In an unrelated editorial published this week in The Journal of Urology, Dr. Deborah Erickson points out that summarizing a patient's history at the start of notes is longstanding tradition, and it's just as easy to carry forward an error in handwritten or dictated notes as in electronic records.
Erickson worries more that repeatedly copying and pasting large chunks of text, possibly along with images and other records, will result in "a long, rambling note that does not make clear points." Moreover, for a physician's own thinking process, she writes, "It is much better for each day's note to synthesize and interpret the prior data, leaving out old information that is no longer relevant."
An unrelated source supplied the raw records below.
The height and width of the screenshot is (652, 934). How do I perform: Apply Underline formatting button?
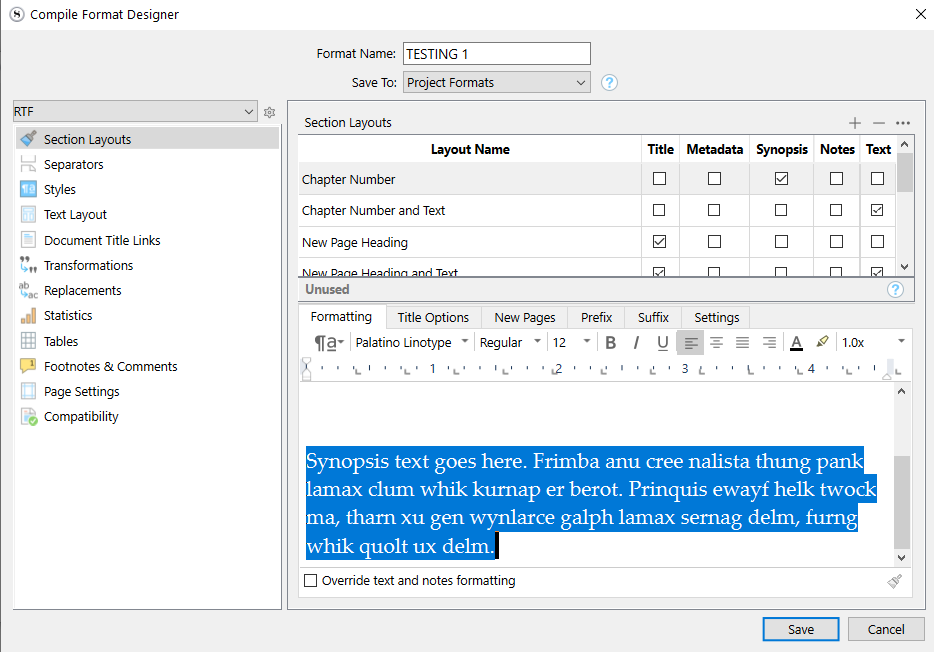(662, 342)
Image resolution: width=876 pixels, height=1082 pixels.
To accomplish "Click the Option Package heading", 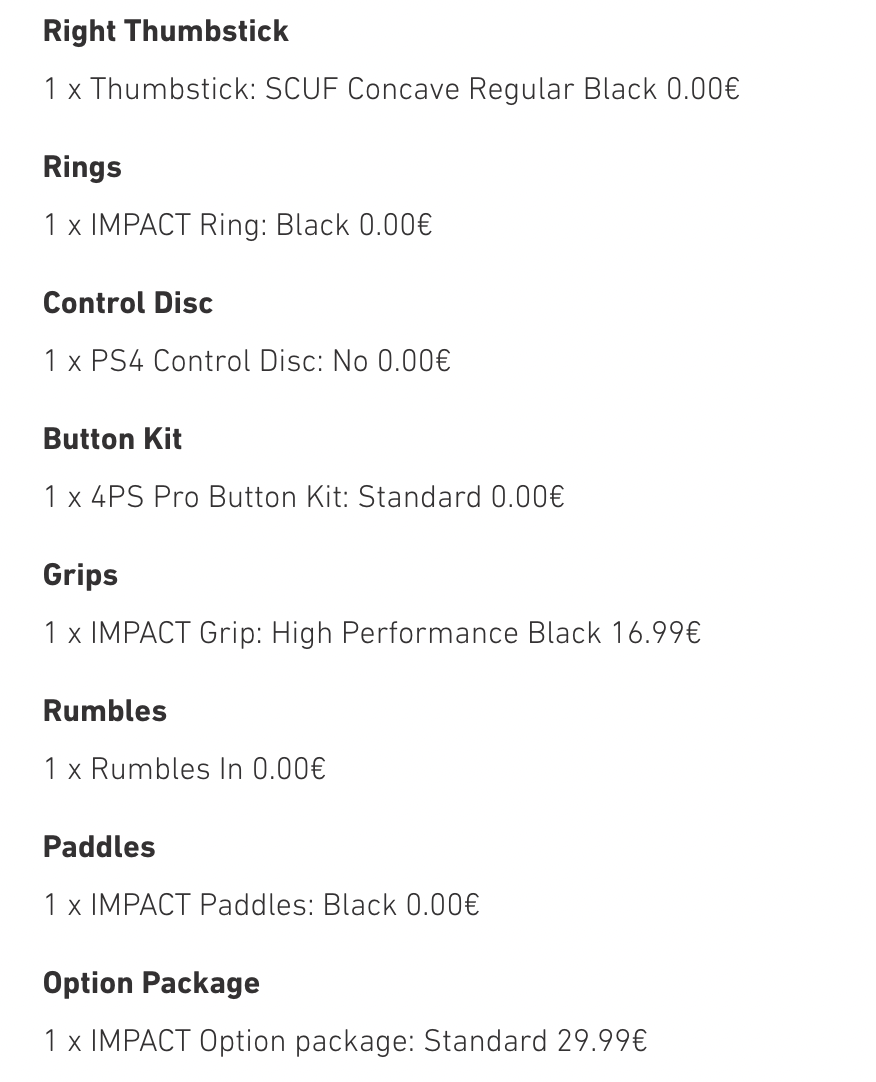I will point(151,983).
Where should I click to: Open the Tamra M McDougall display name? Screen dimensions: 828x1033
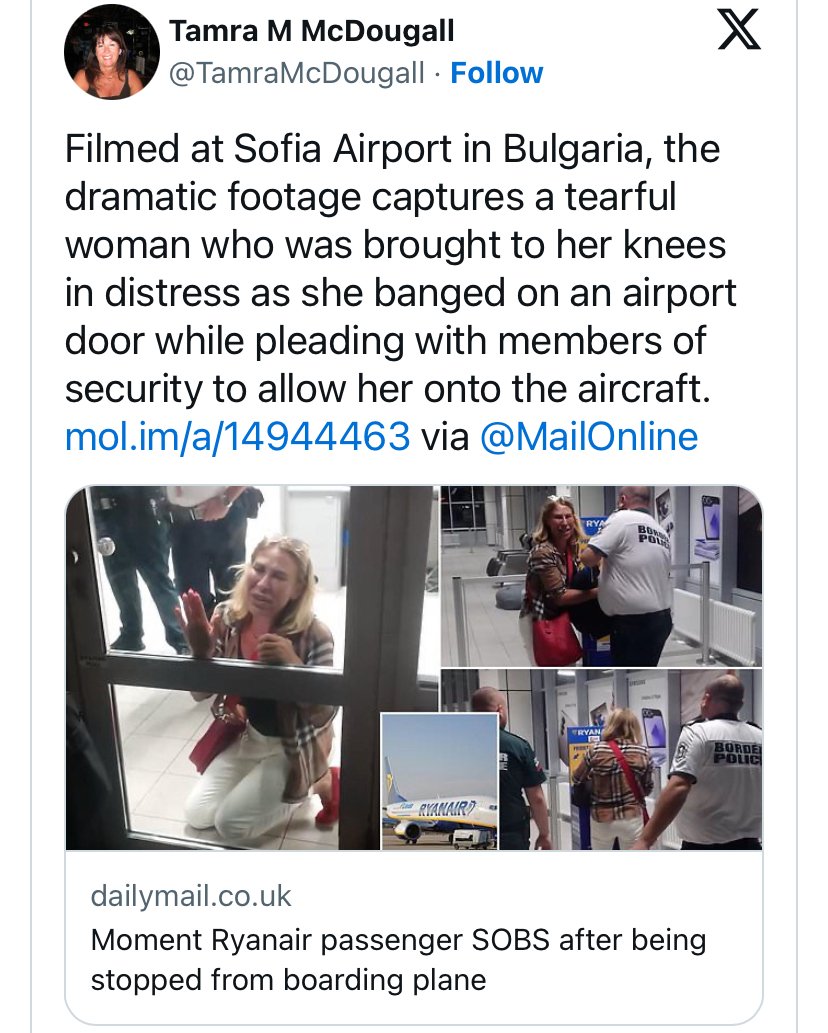pyautogui.click(x=311, y=31)
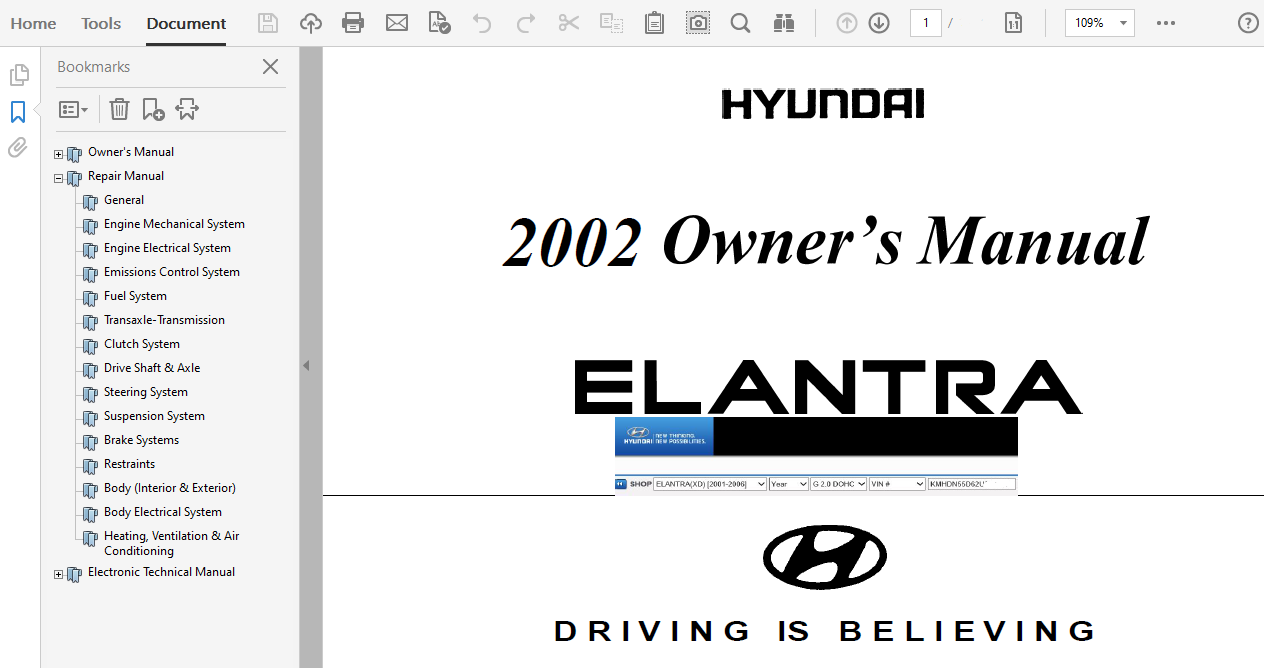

"If your communication isn't accurate, timely, complete and factual, then you really could be transmitting bad information forward that then creates this tumbling effect," said Ann Gaffey, president of Healthcare Risk and Safety Strategies, a consulting firm in Arlington, Virginia.
In her own study, Gaffey found copying and pasting to be common in over 50 physician practices that use five different electronic medical record programs.
Part of the problem is that doctors may not have the time to fully learn the new medical recording systems and may resort to short cuts, said Gaffey, who was not involved in the current research.
Ellen Balka, medical communications professor at Simon Fraser University in British Columbia, cautioned that copying might not lead to poor care for patients.
"In general, physicians want to provide good care," Balka, who was not involved in the current study, told Reuters Health. "If they're engaging in a practice like copying, there must be a reason for it.